• Collected data
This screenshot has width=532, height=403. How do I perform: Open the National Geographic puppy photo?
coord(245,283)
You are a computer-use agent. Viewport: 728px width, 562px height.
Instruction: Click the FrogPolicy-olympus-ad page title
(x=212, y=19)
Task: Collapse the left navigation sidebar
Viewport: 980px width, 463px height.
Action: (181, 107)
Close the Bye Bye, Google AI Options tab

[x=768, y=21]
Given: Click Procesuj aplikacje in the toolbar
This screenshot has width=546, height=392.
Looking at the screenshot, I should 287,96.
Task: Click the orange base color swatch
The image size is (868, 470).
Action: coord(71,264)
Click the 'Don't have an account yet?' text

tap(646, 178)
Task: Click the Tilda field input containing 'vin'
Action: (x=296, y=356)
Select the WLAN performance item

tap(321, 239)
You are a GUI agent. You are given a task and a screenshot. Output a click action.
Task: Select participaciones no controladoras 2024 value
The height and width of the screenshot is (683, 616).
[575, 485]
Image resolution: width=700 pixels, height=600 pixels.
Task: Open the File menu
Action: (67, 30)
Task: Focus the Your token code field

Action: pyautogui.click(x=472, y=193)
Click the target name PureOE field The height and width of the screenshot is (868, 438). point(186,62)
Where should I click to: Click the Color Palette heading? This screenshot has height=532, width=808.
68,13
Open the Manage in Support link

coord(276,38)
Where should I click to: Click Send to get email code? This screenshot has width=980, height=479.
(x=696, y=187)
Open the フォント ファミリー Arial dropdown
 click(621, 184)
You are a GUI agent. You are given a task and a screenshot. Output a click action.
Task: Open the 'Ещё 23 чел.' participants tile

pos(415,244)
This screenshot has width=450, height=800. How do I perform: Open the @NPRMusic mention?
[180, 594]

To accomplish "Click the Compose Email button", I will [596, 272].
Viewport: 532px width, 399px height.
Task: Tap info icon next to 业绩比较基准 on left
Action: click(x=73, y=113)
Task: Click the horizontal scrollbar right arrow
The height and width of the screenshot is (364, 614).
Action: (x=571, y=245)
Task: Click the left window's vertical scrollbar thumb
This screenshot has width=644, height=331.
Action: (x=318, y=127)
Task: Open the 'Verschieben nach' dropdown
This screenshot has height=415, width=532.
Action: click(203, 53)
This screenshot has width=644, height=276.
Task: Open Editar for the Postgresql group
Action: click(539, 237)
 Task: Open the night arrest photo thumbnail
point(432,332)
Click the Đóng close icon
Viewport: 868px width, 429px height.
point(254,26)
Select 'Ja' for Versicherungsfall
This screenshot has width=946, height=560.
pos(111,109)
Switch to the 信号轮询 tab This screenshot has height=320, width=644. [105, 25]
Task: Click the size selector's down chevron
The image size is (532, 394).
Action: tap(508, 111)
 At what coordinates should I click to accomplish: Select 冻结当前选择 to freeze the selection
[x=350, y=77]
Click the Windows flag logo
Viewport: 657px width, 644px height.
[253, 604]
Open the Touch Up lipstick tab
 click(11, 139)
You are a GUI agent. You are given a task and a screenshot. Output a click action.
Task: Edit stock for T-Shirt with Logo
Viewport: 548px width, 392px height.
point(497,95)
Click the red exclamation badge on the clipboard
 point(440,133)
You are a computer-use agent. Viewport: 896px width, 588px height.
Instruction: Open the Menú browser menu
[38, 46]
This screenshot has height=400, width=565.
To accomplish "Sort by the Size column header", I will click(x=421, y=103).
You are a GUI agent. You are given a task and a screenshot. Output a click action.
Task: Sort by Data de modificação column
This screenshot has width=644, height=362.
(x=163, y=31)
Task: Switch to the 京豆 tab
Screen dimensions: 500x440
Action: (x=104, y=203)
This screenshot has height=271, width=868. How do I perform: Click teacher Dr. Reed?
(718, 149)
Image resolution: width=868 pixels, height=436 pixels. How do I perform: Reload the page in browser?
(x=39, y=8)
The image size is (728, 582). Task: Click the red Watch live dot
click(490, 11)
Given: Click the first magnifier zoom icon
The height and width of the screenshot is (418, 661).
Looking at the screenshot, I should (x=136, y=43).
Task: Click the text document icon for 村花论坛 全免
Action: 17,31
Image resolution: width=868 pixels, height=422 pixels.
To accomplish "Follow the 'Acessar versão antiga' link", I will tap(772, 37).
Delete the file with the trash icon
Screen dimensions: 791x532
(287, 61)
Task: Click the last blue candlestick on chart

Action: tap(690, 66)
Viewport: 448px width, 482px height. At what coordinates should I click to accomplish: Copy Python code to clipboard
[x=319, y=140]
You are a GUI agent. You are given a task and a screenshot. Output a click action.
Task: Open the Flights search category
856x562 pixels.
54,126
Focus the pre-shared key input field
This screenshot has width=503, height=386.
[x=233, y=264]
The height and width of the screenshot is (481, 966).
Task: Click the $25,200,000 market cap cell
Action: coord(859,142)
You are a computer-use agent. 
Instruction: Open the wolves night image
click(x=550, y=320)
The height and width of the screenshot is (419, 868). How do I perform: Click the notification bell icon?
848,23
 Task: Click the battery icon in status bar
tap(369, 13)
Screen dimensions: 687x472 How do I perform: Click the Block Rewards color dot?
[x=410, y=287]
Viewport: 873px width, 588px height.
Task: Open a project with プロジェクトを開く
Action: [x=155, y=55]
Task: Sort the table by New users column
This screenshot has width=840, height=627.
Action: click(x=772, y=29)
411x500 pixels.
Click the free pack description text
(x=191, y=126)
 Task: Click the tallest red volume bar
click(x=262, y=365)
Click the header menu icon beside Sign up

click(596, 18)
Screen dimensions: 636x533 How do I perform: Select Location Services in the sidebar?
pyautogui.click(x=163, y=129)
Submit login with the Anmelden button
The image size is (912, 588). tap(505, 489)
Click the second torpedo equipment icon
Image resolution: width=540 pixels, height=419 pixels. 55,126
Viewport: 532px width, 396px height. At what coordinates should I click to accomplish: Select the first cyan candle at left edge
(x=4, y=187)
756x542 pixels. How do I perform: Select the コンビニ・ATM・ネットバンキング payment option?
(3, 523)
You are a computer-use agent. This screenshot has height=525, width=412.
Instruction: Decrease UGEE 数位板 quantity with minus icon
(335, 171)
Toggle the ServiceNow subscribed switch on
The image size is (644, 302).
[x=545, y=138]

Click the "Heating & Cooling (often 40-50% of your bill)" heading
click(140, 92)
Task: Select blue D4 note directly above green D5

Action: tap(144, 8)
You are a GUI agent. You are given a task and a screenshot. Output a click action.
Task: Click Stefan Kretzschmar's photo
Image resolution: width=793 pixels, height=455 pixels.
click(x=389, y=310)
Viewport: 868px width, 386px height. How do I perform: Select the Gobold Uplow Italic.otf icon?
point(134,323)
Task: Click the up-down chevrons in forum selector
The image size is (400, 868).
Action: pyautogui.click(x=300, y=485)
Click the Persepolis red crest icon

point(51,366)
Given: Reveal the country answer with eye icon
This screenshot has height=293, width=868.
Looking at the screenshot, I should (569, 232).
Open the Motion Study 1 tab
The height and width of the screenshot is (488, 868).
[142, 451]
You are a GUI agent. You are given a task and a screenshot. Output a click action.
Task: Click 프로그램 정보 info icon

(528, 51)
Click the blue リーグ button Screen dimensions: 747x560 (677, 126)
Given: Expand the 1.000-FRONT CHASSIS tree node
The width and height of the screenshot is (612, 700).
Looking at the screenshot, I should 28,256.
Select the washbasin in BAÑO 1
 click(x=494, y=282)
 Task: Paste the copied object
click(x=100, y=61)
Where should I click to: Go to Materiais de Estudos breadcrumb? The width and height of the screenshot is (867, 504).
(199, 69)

• Task goal
Each record should be returned precisely as written.

• Solution to the exercise
This screenshot has width=532, height=403. How do I perform: Open the National Geographic puppy photo?
coord(245,283)
You are a computer-use agent. Viewport: 728px width, 562px height.
Instruction: Click the FrogPolicy-olympus-ad page title
(x=212, y=19)
Task: Collapse the left navigation sidebar
Viewport: 980px width, 463px height.
Action: (181, 107)
Close the Bye Bye, Google AI Options tab

[x=768, y=21]
Given: Click Procesuj aplikacje in the toolbar
This screenshot has width=546, height=392.
Looking at the screenshot, I should 287,96.
Task: Click the orange base color swatch
The image size is (868, 470).
Action: coord(71,264)
Click the 'Don't have an account yet?' text

tap(646, 178)
Task: Click the Tilda field input containing 'vin'
Action: (x=296, y=356)
Select the WLAN performance item

tap(321, 239)
You are a GUI agent. You are given a task and a screenshot. Output a click action.
Task: Select participaciones no controladoras 2024 value
The height and width of the screenshot is (683, 616).
[575, 485]
Image resolution: width=700 pixels, height=600 pixels.
Task: Open the File menu
Action: (67, 30)
Task: Focus the Your token code field

Action: pyautogui.click(x=472, y=193)
Click the target name PureOE field The height and width of the screenshot is (868, 438). point(186,62)
Where should I click to: Click the Color Palette heading? This screenshot has height=532, width=808.
68,13
Open the Manage in Support link

coord(276,38)
Where should I click to: Click Send to get email code? This screenshot has width=980, height=479.
(x=696, y=187)
Open the フォント ファミリー Arial dropdown
 click(621, 184)
You are a GUI agent. You are given a task and a screenshot. Output a click action.
Task: Open the 'Ещё 23 чел.' participants tile

pos(415,244)
This screenshot has width=450, height=800. How do I perform: Open the @NPRMusic mention?
[180, 594]

To accomplish "Click the Compose Email button", I will [596, 272].
Viewport: 532px width, 399px height.
Task: Tap info icon next to 业绩比较基准 on left
Action: click(x=73, y=113)
Task: Click the horizontal scrollbar right arrow
The height and width of the screenshot is (364, 614).
Action: (x=571, y=245)
Task: Click the left window's vertical scrollbar thumb
This screenshot has width=644, height=331.
Action: (x=318, y=127)
Task: Open the 'Verschieben nach' dropdown
This screenshot has height=415, width=532.
Action: click(203, 53)
This screenshot has width=644, height=276.
Task: Open Editar for the Postgresql group
Action: click(539, 237)
 Task: Open the night arrest photo thumbnail
point(432,332)
Click the Đóng close icon
Viewport: 868px width, 429px height.
point(254,26)
Select 'Ja' for Versicherungsfall
This screenshot has width=946, height=560.
pos(111,109)
Switch to the 信号轮询 tab This screenshot has height=320, width=644. [105, 25]
Task: Click the size selector's down chevron
The image size is (532, 394).
Action: tap(508, 111)
 At what coordinates should I click to accomplish: Select 冻结当前选择 to freeze the selection
[x=350, y=77]
Click the Windows flag logo
Viewport: 657px width, 644px height.
[253, 604]
Open the Touch Up lipstick tab
 click(11, 139)
You are a GUI agent. You are given a task and a screenshot. Output a click action.
Task: Edit stock for T-Shirt with Logo
Viewport: 548px width, 392px height.
point(497,95)
Click the red exclamation badge on the clipboard
 point(440,133)
You are a computer-use agent. Viewport: 896px width, 588px height.
Instruction: Open the Menú browser menu
[38, 46]
This screenshot has height=400, width=565.
To accomplish "Sort by the Size column header", I will click(x=421, y=103).
You are a GUI agent. You are given a task and a screenshot. Output a click action.
Task: Sort by Data de modificação column
This screenshot has width=644, height=362.
(x=163, y=31)
Task: Switch to the 京豆 tab
Screen dimensions: 500x440
Action: (x=104, y=203)
This screenshot has height=271, width=868. How do I perform: Click teacher Dr. Reed?
(718, 149)
Image resolution: width=868 pixels, height=436 pixels. How do I perform: Reload the page in browser?
(x=39, y=8)
The image size is (728, 582). Task: Click the red Watch live dot
click(490, 11)
Given: Click the first magnifier zoom icon
The height and width of the screenshot is (418, 661).
Looking at the screenshot, I should (x=136, y=43).
Task: Click the text document icon for 村花论坛 全免
Action: 17,31
Image resolution: width=868 pixels, height=422 pixels.
To accomplish "Follow the 'Acessar versão antiga' link", I will tap(772, 37).
Delete the file with the trash icon
Screen dimensions: 791x532
(287, 61)
Task: Click the last blue candlestick on chart

Action: tap(690, 66)
Viewport: 448px width, 482px height. At what coordinates should I click to accomplish: Copy Python code to clipboard
[x=319, y=140]
You are a GUI agent. You are given a task and a screenshot. Output a click action.
Task: Open the Flights search category
856x562 pixels.
54,126
Focus the pre-shared key input field
This screenshot has width=503, height=386.
[x=233, y=264]
The height and width of the screenshot is (481, 966).
Task: Click the $25,200,000 market cap cell
Action: coord(859,142)
You are a computer-use agent. 
Instruction: Open the wolves night image
click(x=550, y=320)
The height and width of the screenshot is (419, 868). How do I perform: Click the notification bell icon?
848,23
 Task: Click the battery icon in status bar
tap(369, 13)
Screen dimensions: 687x472 How do I perform: Click the Block Rewards color dot?
[x=410, y=287]
Viewport: 873px width, 588px height.
Task: Open a project with プロジェクトを開く
Action: [x=155, y=55]
Task: Sort the table by New users column
This screenshot has width=840, height=627.
Action: click(x=772, y=29)
411x500 pixels.
Click the free pack description text
(x=191, y=126)
 Task: Click the tallest red volume bar
click(x=262, y=365)
Click the header menu icon beside Sign up

click(596, 18)
Screen dimensions: 636x533 How do I perform: Select Location Services in the sidebar?
pyautogui.click(x=163, y=129)
Submit login with the Anmelden button
The image size is (912, 588). tap(505, 489)
Click the second torpedo equipment icon
Image resolution: width=540 pixels, height=419 pixels. 55,126
Viewport: 532px width, 396px height. At what coordinates should I click to accomplish: Select the first cyan candle at left edge
(x=4, y=187)
756x542 pixels. How do I perform: Select the コンビニ・ATM・ネットバンキング payment option?
(3, 523)
You are a computer-use agent. This screenshot has height=525, width=412.
Instruction: Decrease UGEE 数位板 quantity with minus icon
(335, 171)
Toggle the ServiceNow subscribed switch on
The image size is (644, 302).
[x=545, y=138]

Click the "Heating & Cooling (often 40-50% of your bill)" heading
click(140, 92)
Task: Select blue D4 note directly above green D5

Action: tap(144, 8)
You are a GUI agent. You are given a task and a screenshot. Output a click action.
Task: Click Stefan Kretzschmar's photo
Image resolution: width=793 pixels, height=455 pixels.
click(x=389, y=310)
Viewport: 868px width, 386px height. How do I perform: Select the Gobold Uplow Italic.otf icon?
point(134,323)
Task: Click the up-down chevrons in forum selector
The image size is (400, 868).
Action: pyautogui.click(x=300, y=485)
Click the Persepolis red crest icon

point(51,366)
Given: Reveal the country answer with eye icon
This screenshot has height=293, width=868.
Looking at the screenshot, I should (569, 232).
Open the Motion Study 1 tab
The height and width of the screenshot is (488, 868).
[142, 451]
You are a GUI agent. You are given a task and a screenshot. Output a click action.
Task: Click 프로그램 정보 info icon

(528, 51)
Click the blue リーグ button Screen dimensions: 747x560 (677, 126)
Given: Expand the 1.000-FRONT CHASSIS tree node
The width and height of the screenshot is (612, 700).
Looking at the screenshot, I should 28,256.
Select the washbasin in BAÑO 1
 click(x=494, y=282)
 Task: Paste the copied object
click(x=100, y=61)
Where should I click to: Go to Materiais de Estudos breadcrumb? The width and height of the screenshot is (867, 504).
(199, 69)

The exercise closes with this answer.